Earth Might Have Had Rings Like Saturn, Leading to Craters and Ice Age During the Ordovician Period
TL;DR
Scientists suggest that during the Ordovician period, Earth may have had rings similar to Saturn’s, formed by debris from a broken asteroid. Over millions of years, this debris “rained” down on Earth, causing meteor impacts near the equator. The shadow of the rings might have also contributed to the Hirnantian glaciation, an intense global cooling period, leading to a mass extinction. This hypothesis adds new complexity to our understanding of how extraterrestrial events could have shaped Earth’s ancient climate.
We’re all familiar with the appearance of Earth. Carl Sagan famously referred to it as the “pale blue dot.” It’s a small, rocky planet with a moon, a thin atmosphere, some land, and vast oceans.
However, Earth has gone through many transformations over its history. It’s been hot and fiery, extremely cold, and even without its moon. It was also in chaos after a massive collision with another space rock.
And—according to a study published recently in Earth and Planetary Science Letters—during the Ordovician period, Earth might have had rings. Yes, really.
The researchers developed this hypothesis by studying Earth’s ancient geology—specifically what it would have looked like during the Ordovician period through geological reconstructions. And what they discovered was unusual.
The research team identified 21 meteor impact craters from around 460 million years ago, all located within 30 degrees of the equator. This is particularly odd, as most of Earth’s land lies outside that narrow region, making it highly unusual to have so many impacts in one spot.
The most logical explanation for this, the researchers suggest, is that Earth once had a ring system that slowly dropped debris onto the planet. “Over millions of years,” said Andy Tomkins, the lead author of the study from Monash University, “material from this ring gradually fell to Earth, creating the spike in meteorite impacts observed in the geological record. We also see that layers in sedimentary rocks from this period contain extraordinary amounts of meteorite debris.”

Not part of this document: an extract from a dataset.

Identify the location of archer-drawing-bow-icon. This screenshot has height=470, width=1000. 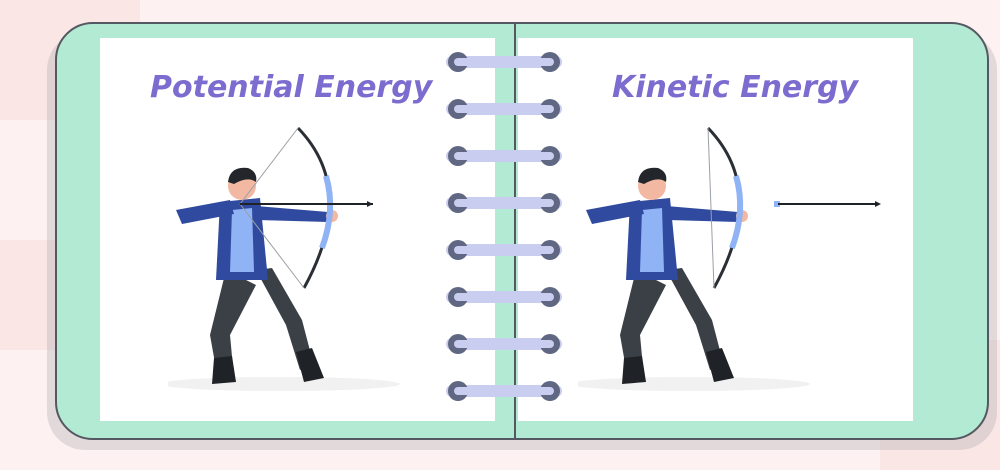
(284, 258).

Rings around planets can form in various ways, but the scientists believe Earth’s potential ring would have been created by the planet’s gravity pulling apart a nearby asteroid. This happens when an object, like an asteroid or moon, crosses into a planet’s Roche limit, where tidal forces overpower the object’s gravity, breaking it apart. The resulting debris can form a ring around the planet.
But such a ring wouldn’t last forever. The gravitational pull would continue, causing pieces of the ring to fall, or “rain,” onto the planet’s surface. Saturn’s rings, for example, are slowly “raining” out of orbit and are expected to disappear in around 100 million years.
This gradual ring “rain” could explain the craters. Since rings tend to form around equators, if Earth had rings and debris fell, we’d expect a pattern of equatorial impact craters like those found in this study.
And there’s more. “What makes this finding even more intriguing,” Tomkins noted, “is the potential climate implications of such a ring system.”
The period of these impacts coincides with the Hirnantian glaciation, also known as the Hirnantian Icehouse, a time of intense cold on Earth. This period saw glaciers form, sea levels drop, and a mass extinction event, the second largest in Earth’s history. According to the study, this was the coldest period in the past 540 million years.
The researchers suggest that the shadow cast by a ring system could have contributed to this intense global cooling. “The idea that a ring system could have influenced global temperatures,” Tomkins explained, “adds a new layer of complexity to our understanding of how extra-terrestrial events may have shaped Earth’s climate.”
Of course, this remains just a hypothesis. More research will be required to confirm these findings. Still, this study offers a fresh perspective on Earth’s history, potentially providing new insights into the planet’s past and helping us better understand the world we live in today.